After analyzing part of the city water supply, chemists of the University of Southern Denmark came to the unexpected conclusion that the pipes contained high levels of the toxic chemical element - minium. The concentration was so high that it clearly created problems for the ancient Romans.
In fairness, archaeologists have previously considered the Roman water pipes dangerous because they were made of lead: heavy metal accumulates in the body and eventually causes damage to the nervous system and the internal organs. However, the lead pipe is quickly calcined, thus preventing lead from getting into drinking water. That is, the water could be dangerous only from a new or only repaired pipeline, the rest of the time everything was fine.
Vesuvius is guilty again
Unlike lead, minium is very toxic.
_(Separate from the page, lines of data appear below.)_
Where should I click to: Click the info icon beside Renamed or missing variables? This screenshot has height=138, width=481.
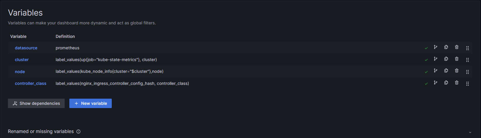click(78, 132)
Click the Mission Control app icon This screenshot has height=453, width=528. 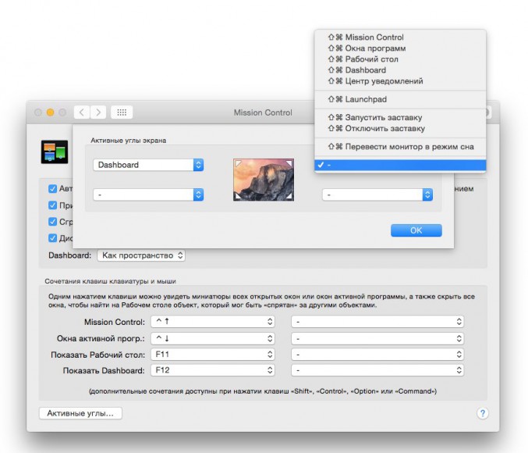[54, 151]
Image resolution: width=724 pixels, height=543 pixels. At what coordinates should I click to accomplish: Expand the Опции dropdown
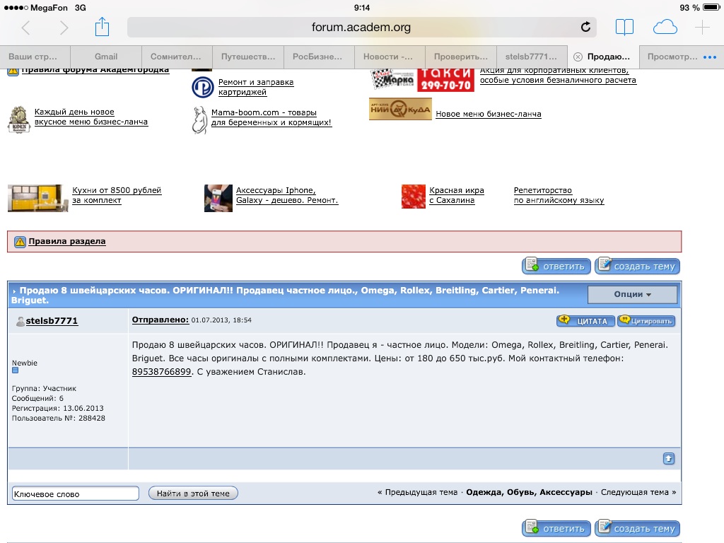click(x=632, y=294)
In other words, after drinking poisoned water, the reaction occurs immediately. This element is especially irritating to the intestines, which leads to deterioration and dehydration. In severe cases, minium can also affect the liver and kidneys, and in the worst case, cause cardiac arrest.
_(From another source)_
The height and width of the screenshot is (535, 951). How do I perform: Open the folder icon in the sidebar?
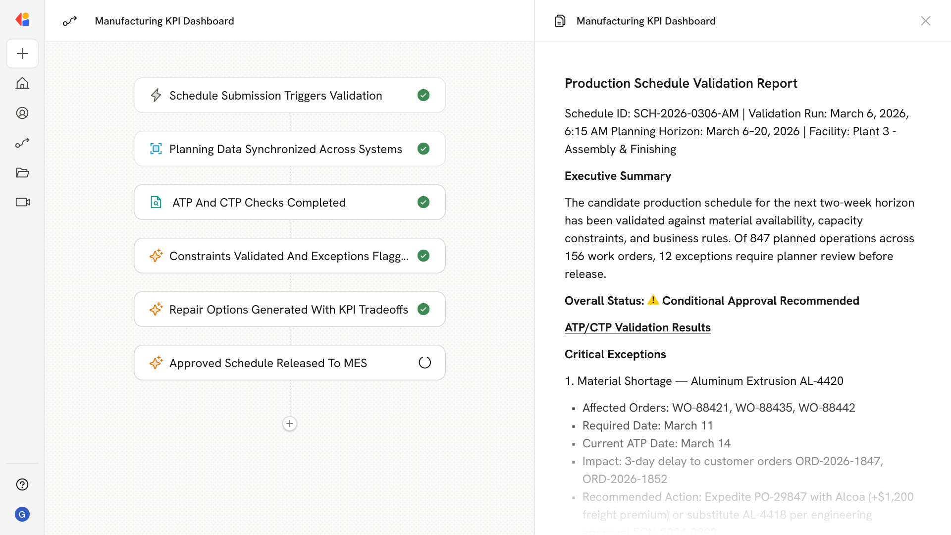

A small piece of metal weighing 40 mg from the Pompeii aqueduct was the first step in learning more about what water really was like in ancient Rome. But we can already say that the concentration of minium in drinking water in the city was even higher than in other parts of the Roman Empire. After all, the city was located next to the infamous volcano Vesuvius, which increased the concentration of antimony in groundwater.
What damage was from the water supply system in Olbia (the territory of modern Ukraine, the Mykolaiv area)?
Excavations at the Olbia necropolis revealed that there was an excess of calcium in the joints of the buried Olviopolitans. It is believed that by the age of 35, locals already had problems with joints, especially with the knees. The well-water itself, which was the basis of the Olbia water supply system, had an excess of calcium. Excessive doses of calcium and vitamin D can cause hypercalcemia, after which intensive calcification of bones and tissues is needed (mainly affecting the urinary system).
As we see the ancient Romans and Greeks may have had a problem with water quality. However, it should not be forgotten that the lack of water supply and sewerage leads to more serious consequences in the form of epidemics. What we can observe in the next ages, in the Middle Ages.